* **PROBLEM TO WORK ON**
Reproduce word for word the part of the Docker containers passage that begins at the words "A secondary benefit" and stops after "inter-microservice API calls.".

* **TEXT PASSAGE**
----
A secondary benefit of shipping applications in Docker containers is that in places where there are multiple applications that talk to each other remotely via something like an API, developers of one application can easily develop against a version of the other service that is currently tagged for the environment they require, like production or staging. Developers on each team don’t have to be experts in how the other service works or is deployed just to do development on their own application. If you expand this to a service-oriented architecture with innumerable microservices, Docker containers can be a real lifeline to developers or QA engineers who need to wade into the swamp of inter-microservice API calls.

A common practice in organizations that run Docker containers in production is for automated integration tests to pull down a versioned set of Docker containers for different services, matching the current deployed versions. The new service can then be integration-tested against the very same versions it will be deployed alongside. Doing this in a heterogeneous language environment would previously have required a lot of custom tooling, but it becomes reasonably simple to implement because of the standardization provided by Docker containers.
----
* **INFORMATION SHOWN**

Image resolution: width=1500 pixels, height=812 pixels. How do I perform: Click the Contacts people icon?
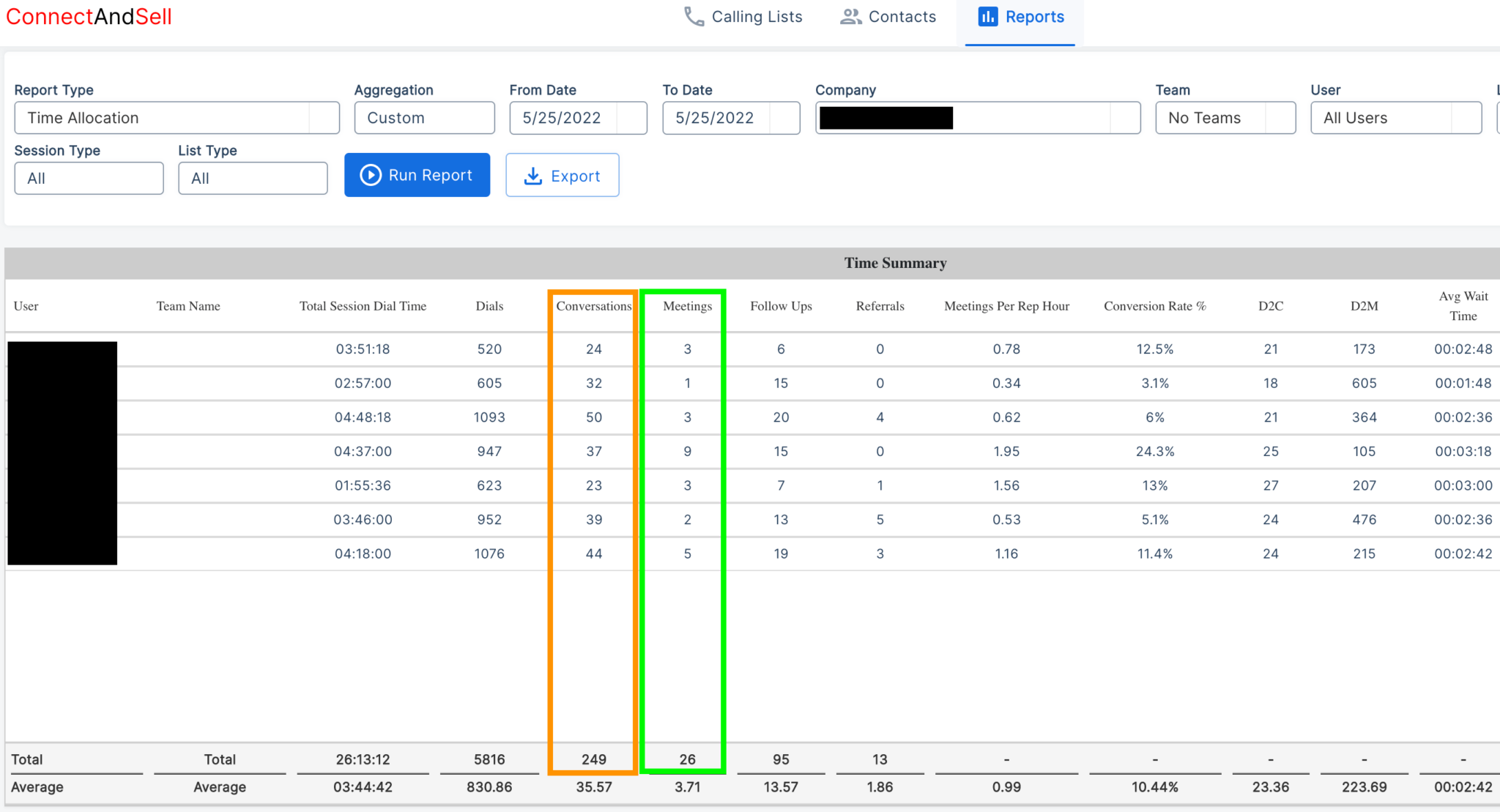pos(850,16)

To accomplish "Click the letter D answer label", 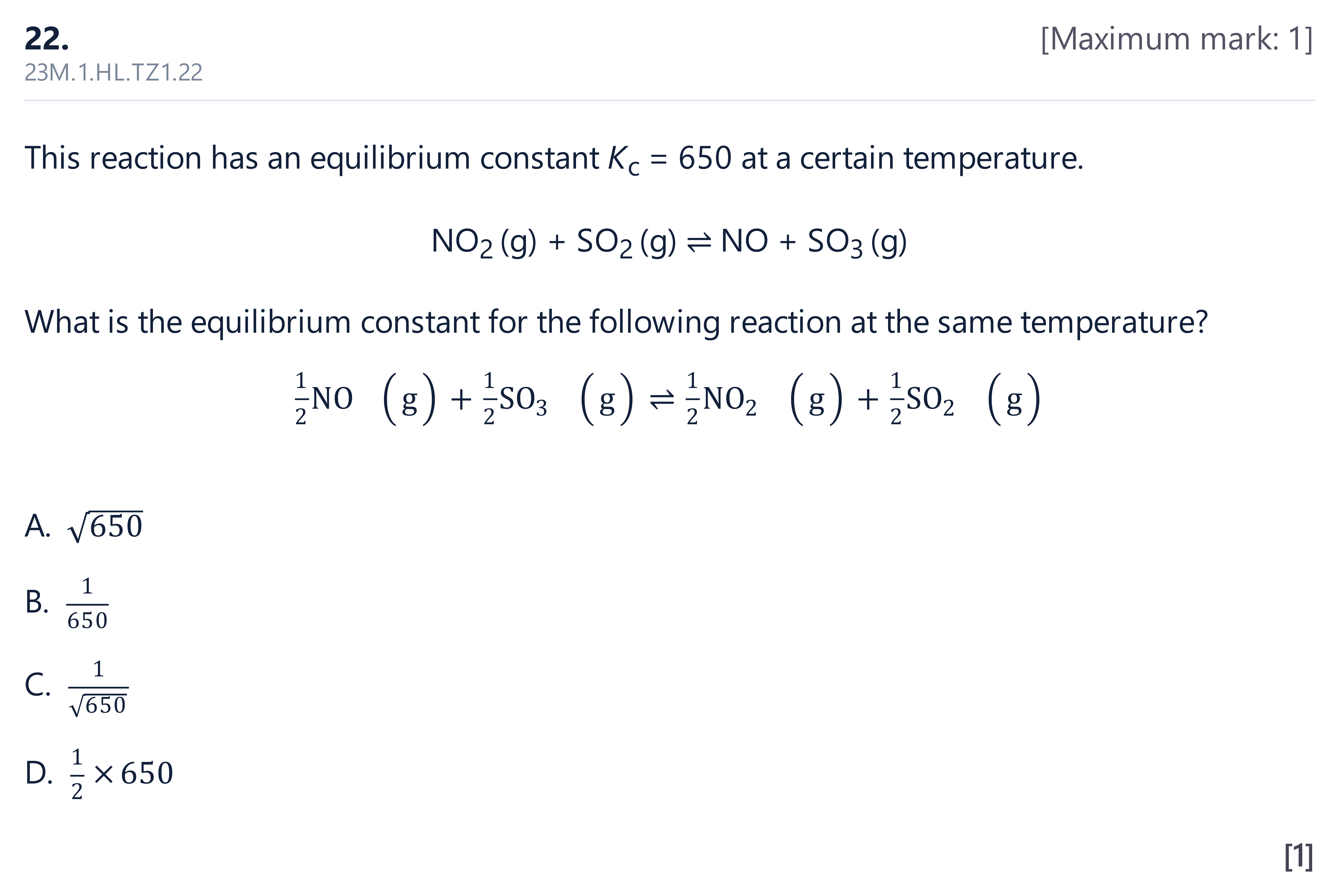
----
* **SOLUTION BELOW**
A secondary benefit of shipping applications in Docker containers is that in places where there are multiple applications that talk to each other remotely via something like an API, developers of one application can easily develop against a version of the other service that is currently tagged for the environment they require, like production or staging. Developers on each team don’t have to be experts in how the other service works or is deployed just to do development on their own application. If you expand this to a service-oriented architecture with innumerable microservices, Docker containers can be a real lifeline to developers or QA engineers who need to wade into the swamp of inter-microservice API calls.